WHAT YOU NEED TO DO: From the listing below, please restate exactly the lines beginning at the one with "Image resolution: width=1388" and ending at the one with "Open the #ZiNing hashtag", both included, and skip the pictures.

**** GIVEN ENTRIES ****

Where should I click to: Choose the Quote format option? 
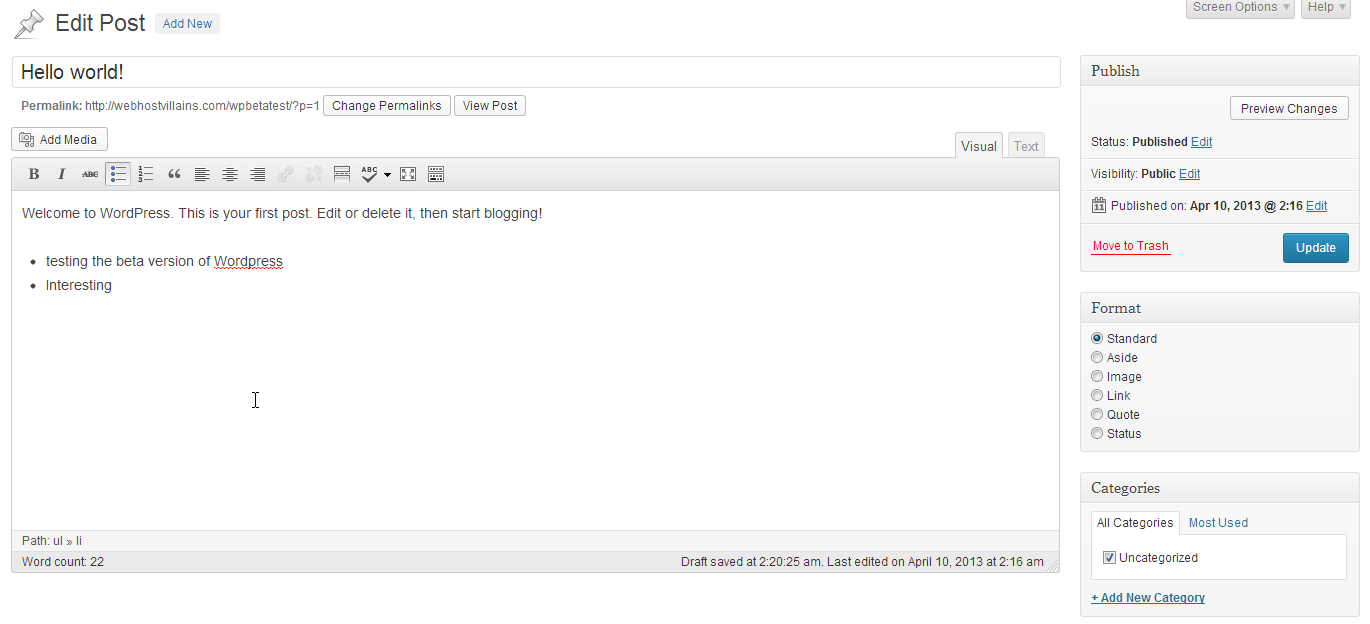click(x=1097, y=414)
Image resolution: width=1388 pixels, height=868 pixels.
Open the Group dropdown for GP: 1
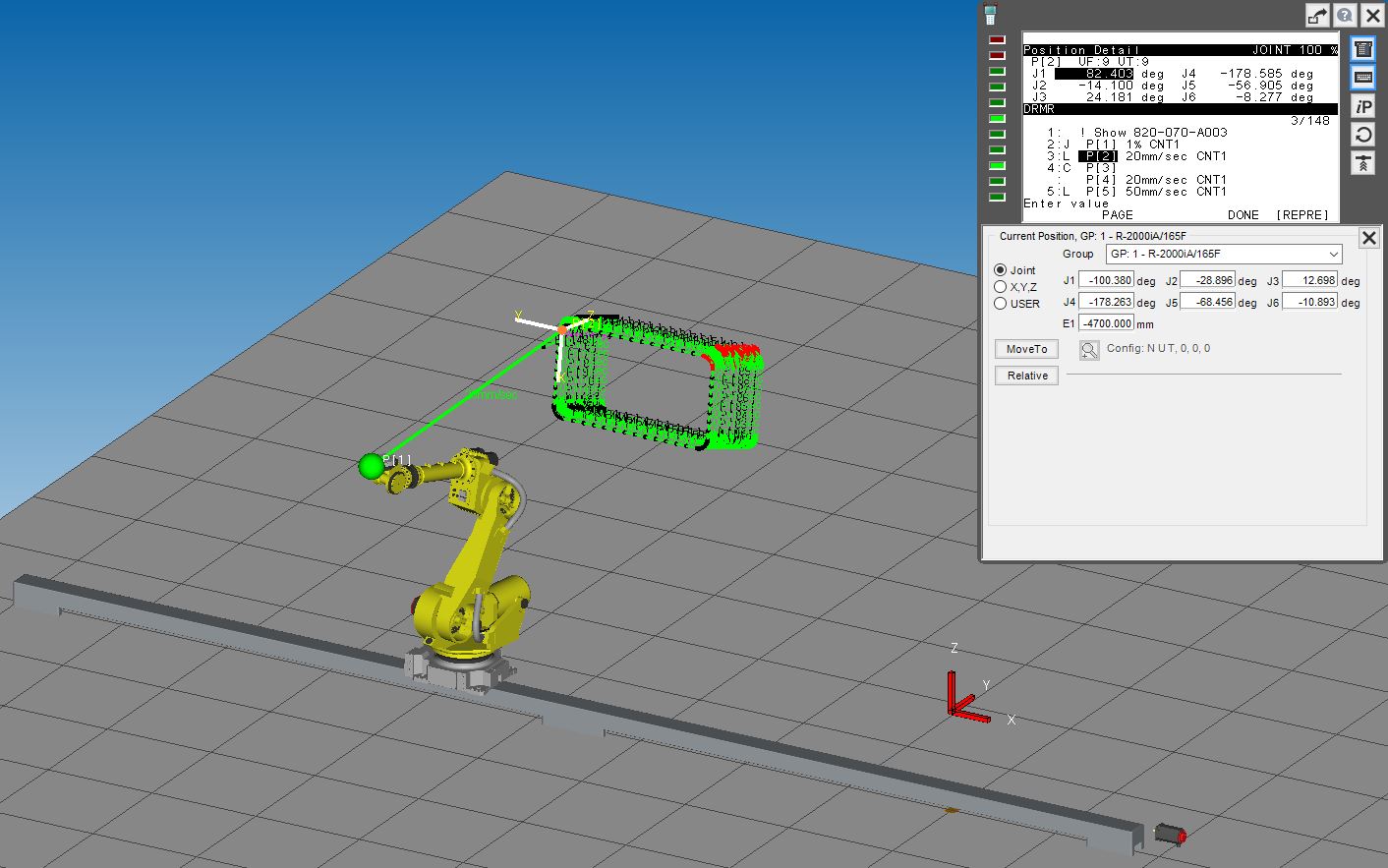point(1223,254)
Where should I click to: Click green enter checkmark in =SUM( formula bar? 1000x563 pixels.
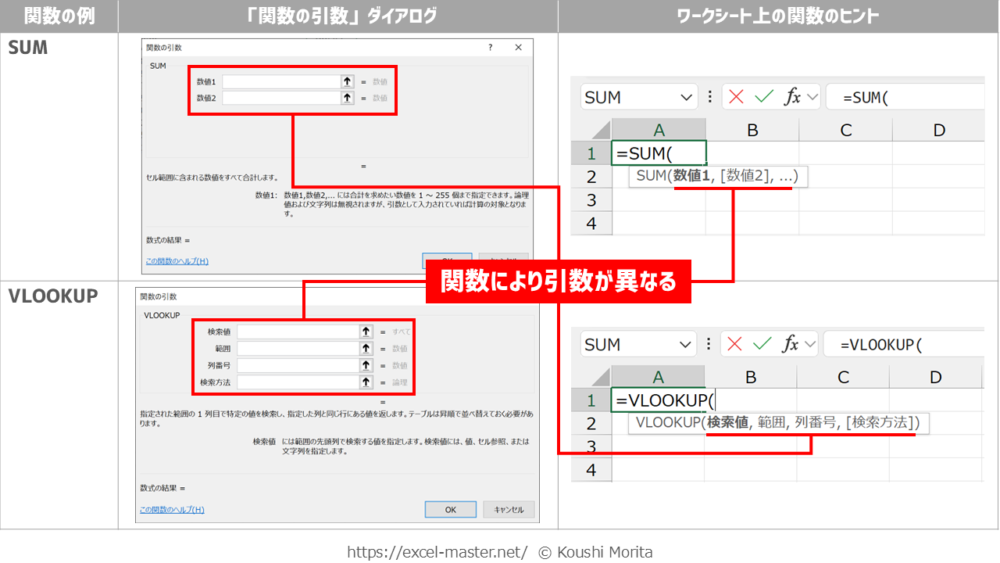[x=764, y=97]
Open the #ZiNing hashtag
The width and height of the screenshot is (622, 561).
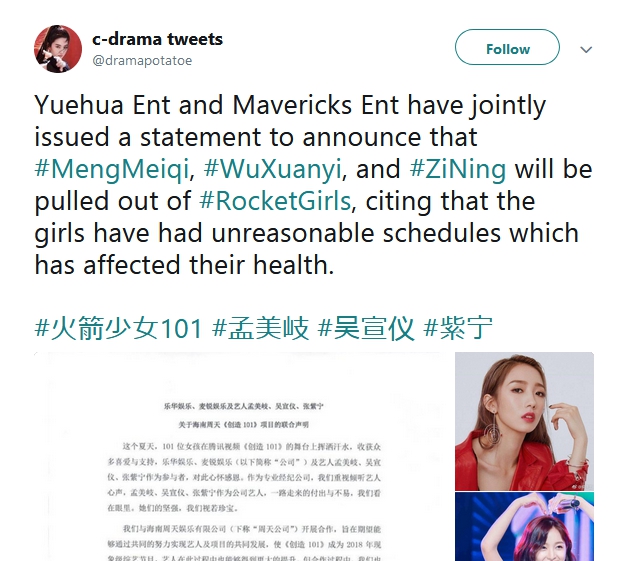458,169
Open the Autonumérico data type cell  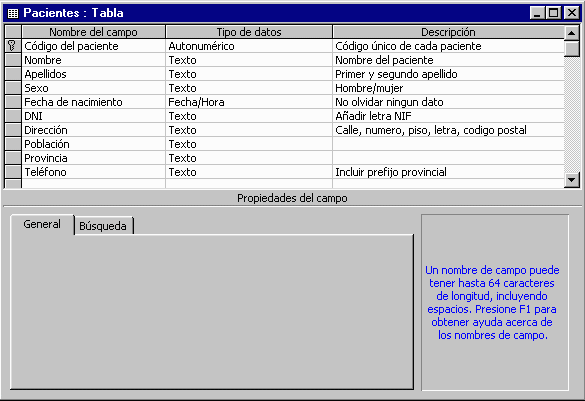pyautogui.click(x=249, y=46)
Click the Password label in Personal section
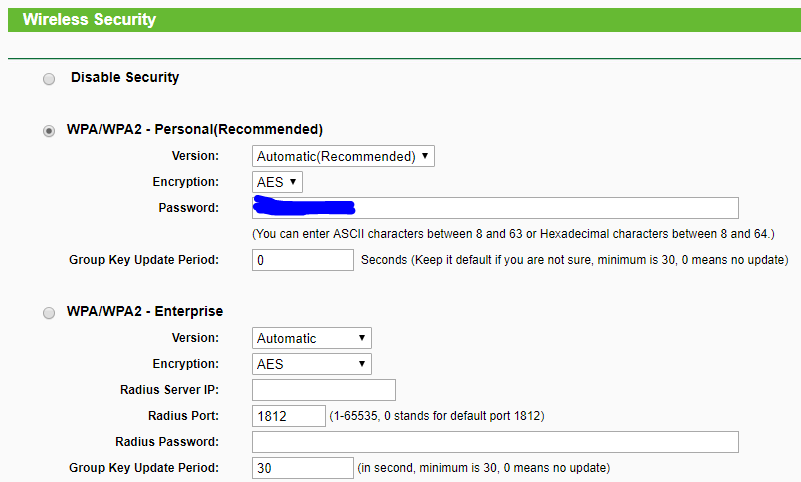Viewport: 801px width, 482px height. (x=189, y=208)
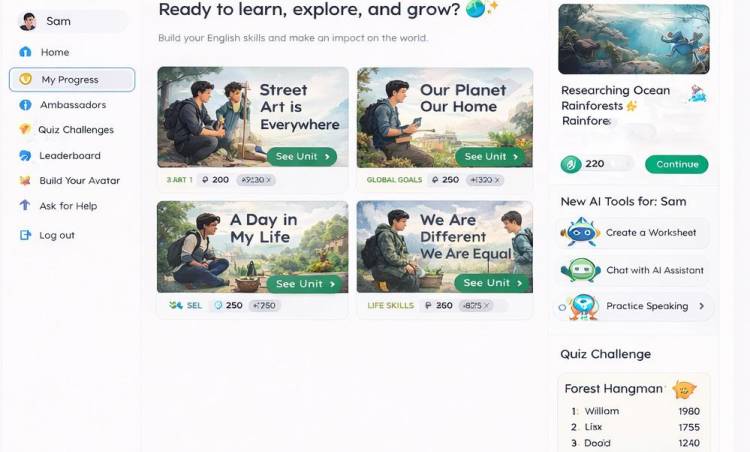See Unit for We Are Different We Are Equal
Screen dimensions: 750x452
pyautogui.click(x=492, y=283)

****

ANSWER AREA:
Image resolution: width=1388 pixels, height=868 pixels.
Open the Group dropdown for GP: 1
point(1223,254)
Where should I click to: Click green enter checkmark in =SUM( formula bar? 1000x563 pixels.
[x=764, y=97]
Open the #ZiNing hashtag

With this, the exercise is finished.